I'm getting the same error, with a recent libX11 and non-Arch Linux

Godot Engine v4.1.1.stable.custom_build
OpenGL API 4.6 (Core Profile) Mesa 23.1.3 - Compatibility - Using Device: AMD - AMD Radeon RX 6600 (navi23, LLVM 15.0.7, DRM 3.52, 6.3.13_1)

Void Linux
XFCE4 / xfwm 4.18.0_1
libX11 1.8.6_1
libxcb 1.16_1

[xcb] Unknown request in queue while dequeuing
[xcb] You called XInitThreads, this is not your fault
[xcb] Aborting, sorry about that.
godot: xcb_io.c:175: dequeue_pending_request: Assertion `!xcb_xlib_unknown_req_in_deq' failed.

@Leshy-YA
Copy link

Leshy-YA commented Oct 6, 2023

Confirmed on Fedora running KDE with Mesa Intel® Xe Graphics.
It would seem there's a regression in libX11 1.8.7, probably related to https://gitlab.freedesktop.org/xorg/lib/libx11/-/issues/170
Downgrading libX11 to 1.8.4 removes the issue.

@ZwieBit
Copy link

ZwieBit commented Oct 18, 2023

Can also confirm that a downgrade to libX11 1.8.4 fixed the issue. I already thought that godot is somewhat unstable but now even 4.2 beta1 works like a charm :-)

@Pshy0
Copy link

Pshy0 commented Oct 19, 2023

I am having similar crashes involving xcb_in.c. They are unpredictable, sometimes crashing the project, sometimes crashing the editor, sometime just displaying in logs without a crash.

Ubuntu 23.04
Godot 4.2.dev4.official.549fcce5f
libx11 1.8.4-2ubuntu0.3
libxcb 1.15-1

The error messages are as follow:

[xcb] Unknown request in queue while dequeuing
[xcb] You called XInitThreads, this is not your fault
[xcb] Aborting, sorry about that.
godot: ../../src/xcb_io.c:175: dequeue_pending_request: Assertion `!xcb_xlib_unknown_req_in_deq' failed.

or

[xcb] Unknown sequence number while awaiting reply
[xcb] You called XInitThreads, this is not your fault
[xcb] Aborting, sorry about that.
godot: ../../src/xcb_io.c:374: poll_for_response: Assertion `!xcb_xlib_threads_sequence_lost' failed.

or

godot: ../../src/xcb_in.c:757: xcb_request_check: Assertion `!reply' failed.

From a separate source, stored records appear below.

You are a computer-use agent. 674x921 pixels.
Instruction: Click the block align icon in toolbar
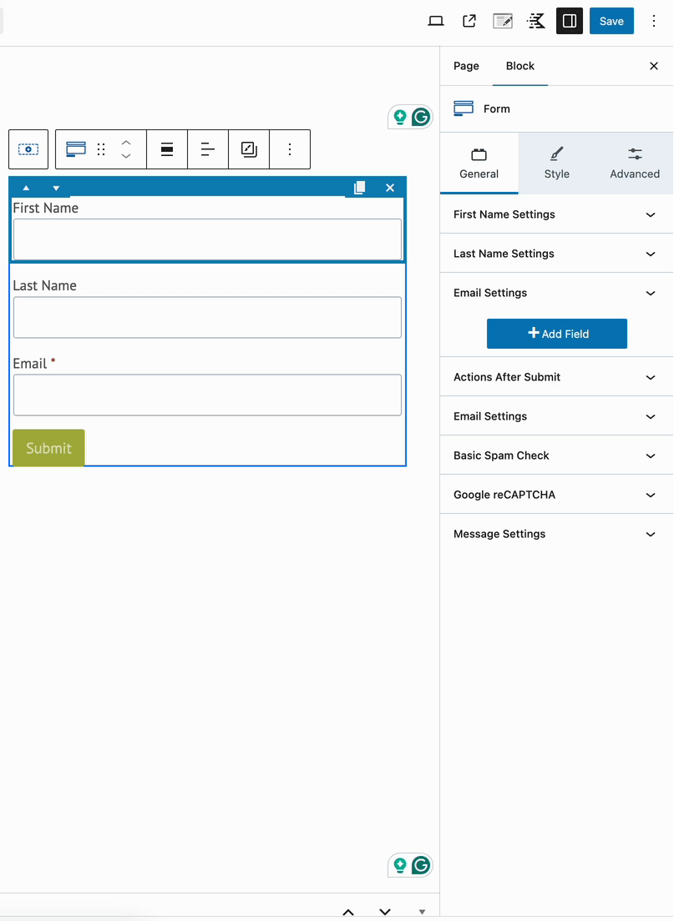tap(167, 149)
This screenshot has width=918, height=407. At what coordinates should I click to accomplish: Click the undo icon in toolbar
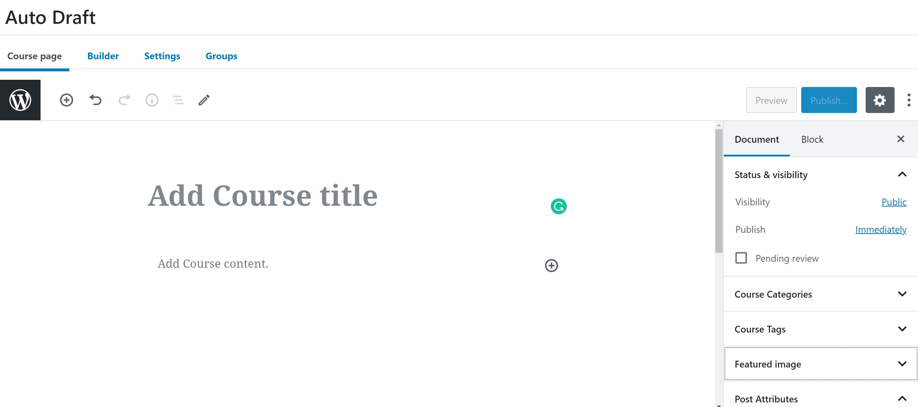tap(96, 99)
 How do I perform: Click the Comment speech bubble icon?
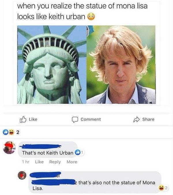[x=75, y=120]
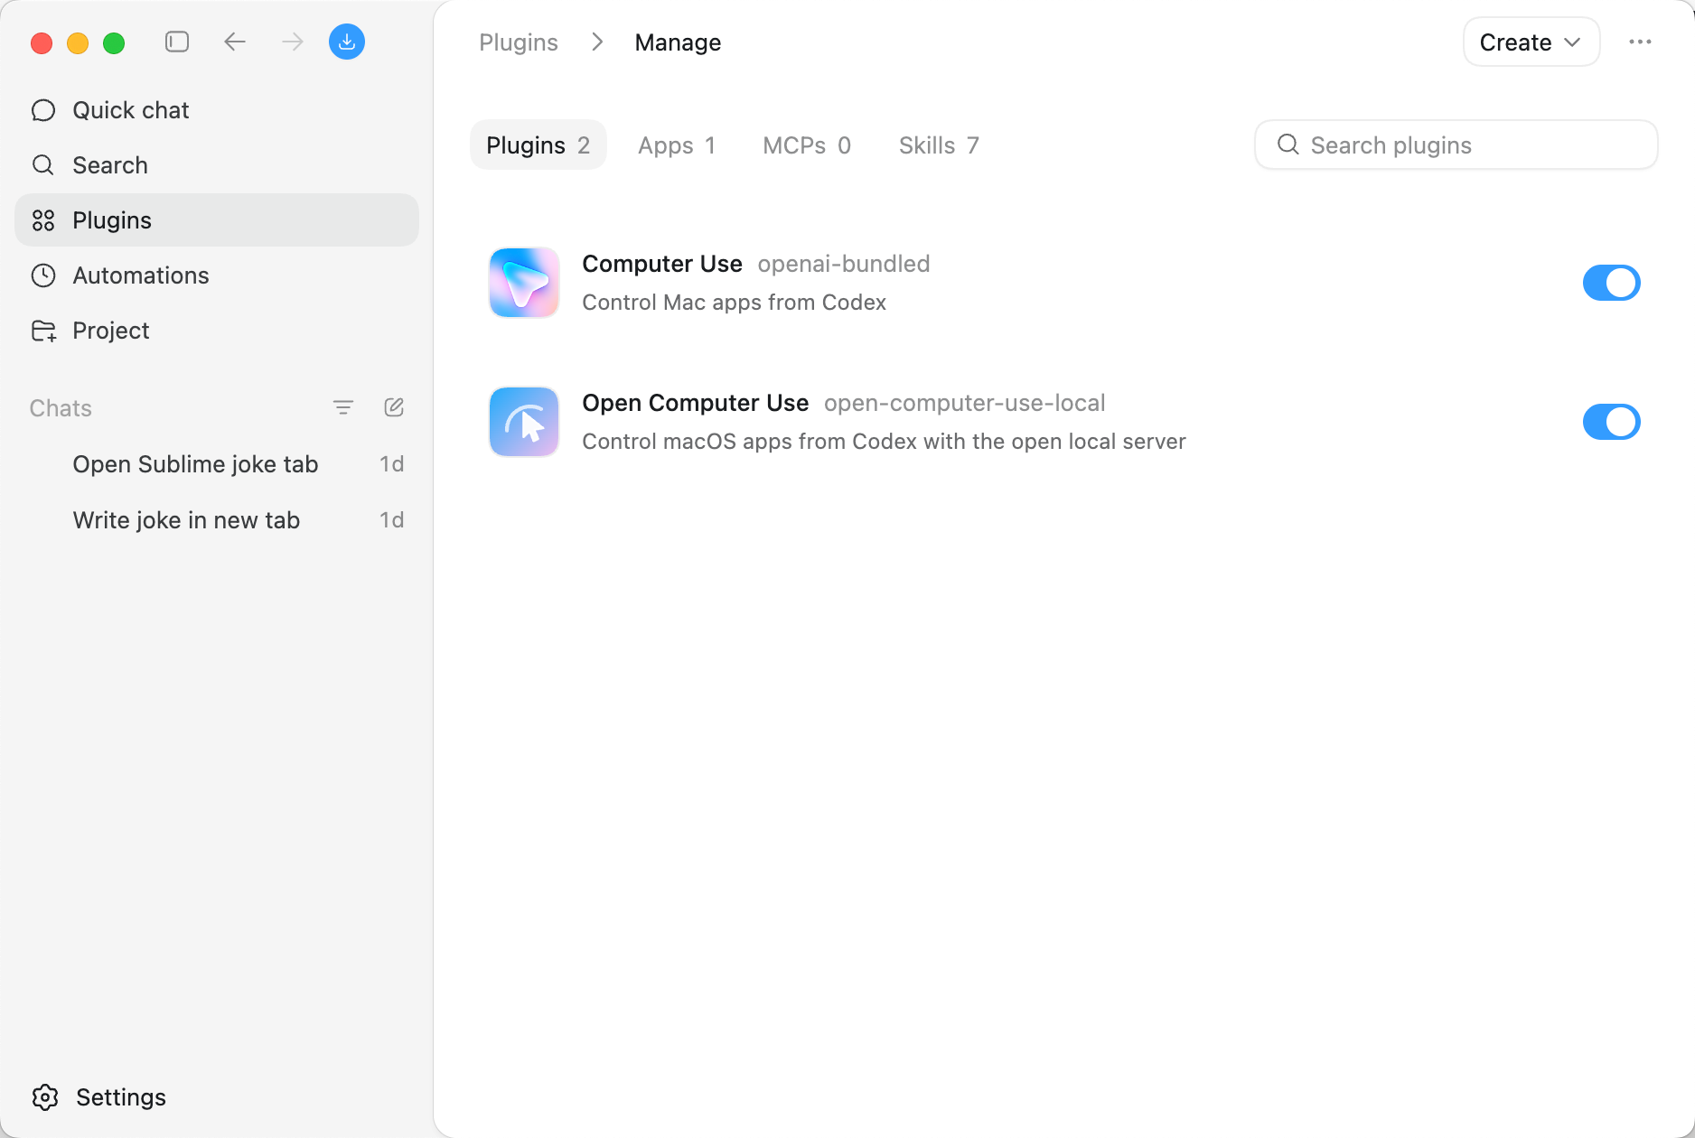Screen dimensions: 1695x1138
Task: Click the Open Computer Use plugin icon
Action: 524,422
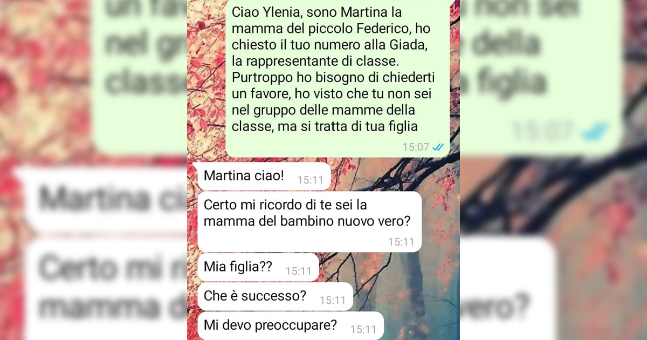
Task: Click the timestamp beside "Che è successo?"
Action: coord(333,300)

It also sometimes crashes without an error message.

@YuriSizov YuriSizov modified the milestones: 4.2, 4.3 Nov 15, 2023
@vvvvvvitor
Copy link

Keeps happening here all the time, it makes editor basically unusable due to how often it happens. It's really frustrating to the point of me not wanting to work on my project anymore.

[xcb] Unknown sequence number while awaiting reply [xcb] You called XInitThreads, this is not your fault [xcb] Aborting, sorry about that. 4.1.3.x86_64: xcb_io.c:374: poll_for_response: Assertion !xcb_xlib_threads_sequence_lost' failed.
`

@ygingras
Copy link

ygingras commented Nov 16, 2023

On Ubuntu 23.04, all of Godot 4.1.1, 4.1.2, 4.1.3 crash about three times per hour. If I downgrade xserver-xorg-core from 2:21.1.7-1ubuntu3.1 to 2:21.1.7-1ubuntu3, then the crashes happen only once every few days.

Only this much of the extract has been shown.